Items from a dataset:
....
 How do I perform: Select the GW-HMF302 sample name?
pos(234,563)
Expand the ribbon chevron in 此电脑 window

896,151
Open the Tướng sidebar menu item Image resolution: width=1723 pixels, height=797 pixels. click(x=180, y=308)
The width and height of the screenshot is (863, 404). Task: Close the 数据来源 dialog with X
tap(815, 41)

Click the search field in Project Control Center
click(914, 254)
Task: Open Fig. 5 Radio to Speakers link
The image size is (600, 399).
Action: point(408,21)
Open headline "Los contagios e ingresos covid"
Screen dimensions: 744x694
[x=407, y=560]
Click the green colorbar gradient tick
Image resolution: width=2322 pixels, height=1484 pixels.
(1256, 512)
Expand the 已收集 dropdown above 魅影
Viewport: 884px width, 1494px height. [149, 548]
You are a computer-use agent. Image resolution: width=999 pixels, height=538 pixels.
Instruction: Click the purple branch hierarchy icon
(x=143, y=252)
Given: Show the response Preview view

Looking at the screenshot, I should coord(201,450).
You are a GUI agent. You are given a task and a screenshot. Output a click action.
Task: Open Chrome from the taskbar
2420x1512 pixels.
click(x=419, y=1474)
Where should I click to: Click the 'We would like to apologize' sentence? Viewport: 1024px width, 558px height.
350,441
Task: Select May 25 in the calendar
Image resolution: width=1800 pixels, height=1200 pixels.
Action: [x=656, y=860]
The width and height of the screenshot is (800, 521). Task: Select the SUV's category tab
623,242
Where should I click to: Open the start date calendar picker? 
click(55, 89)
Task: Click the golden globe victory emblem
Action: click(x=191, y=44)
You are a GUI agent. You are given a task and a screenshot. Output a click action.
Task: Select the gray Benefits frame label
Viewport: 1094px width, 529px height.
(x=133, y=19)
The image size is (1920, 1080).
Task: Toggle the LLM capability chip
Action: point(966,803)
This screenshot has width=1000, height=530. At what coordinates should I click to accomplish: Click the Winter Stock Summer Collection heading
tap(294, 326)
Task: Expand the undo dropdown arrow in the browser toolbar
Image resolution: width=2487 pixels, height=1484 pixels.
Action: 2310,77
....
◆ **WHAT YOU HAVE TO DO**:
Reproduce every one of the records above word for word, with no changes.

◆ **SOLUTION TO THIS EXERCISE**:
 How do I perform: Select the GW-HMF302 sample name?
pos(234,563)
Expand the ribbon chevron in 此电脑 window

896,151
Open the Tướng sidebar menu item Image resolution: width=1723 pixels, height=797 pixels. click(x=180, y=308)
The width and height of the screenshot is (863, 404). Task: Close the 数据来源 dialog with X
tap(815, 41)

Click the search field in Project Control Center
click(914, 254)
Task: Open Fig. 5 Radio to Speakers link
The image size is (600, 399).
Action: point(408,21)
Open headline "Los contagios e ingresos covid"
Screen dimensions: 744x694
[x=407, y=560]
Click the green colorbar gradient tick
Image resolution: width=2322 pixels, height=1484 pixels.
(1256, 512)
Expand the 已收集 dropdown above 魅影
Viewport: 884px width, 1494px height. [149, 548]
You are a computer-use agent. Image resolution: width=999 pixels, height=538 pixels.
Instruction: Click the purple branch hierarchy icon
(x=143, y=252)
Given: Show the response Preview view

Looking at the screenshot, I should coord(201,450).
You are a GUI agent. You are given a task and a screenshot. Output a click action.
Task: Open Chrome from the taskbar
2420x1512 pixels.
click(x=419, y=1474)
Where should I click to: Click the 'We would like to apologize' sentence? Viewport: 1024px width, 558px height.
350,441
Task: Select May 25 in the calendar
Image resolution: width=1800 pixels, height=1200 pixels.
Action: [x=656, y=860]
The width and height of the screenshot is (800, 521). Task: Select the SUV's category tab
623,242
Where should I click to: Open the start date calendar picker? 
click(55, 89)
Task: Click the golden globe victory emblem
Action: click(x=191, y=44)
You are a GUI agent. You are given a task and a screenshot. Output a click action.
Task: Select the gray Benefits frame label
Viewport: 1094px width, 529px height.
(x=133, y=19)
The image size is (1920, 1080).
Task: Toggle the LLM capability chip
Action: point(966,803)
This screenshot has width=1000, height=530. At what coordinates should I click to accomplish: Click the Winter Stock Summer Collection heading
tap(294, 326)
Task: Expand the undo dropdown arrow in the browser toolbar
Image resolution: width=2487 pixels, height=1484 pixels.
Action: 2310,77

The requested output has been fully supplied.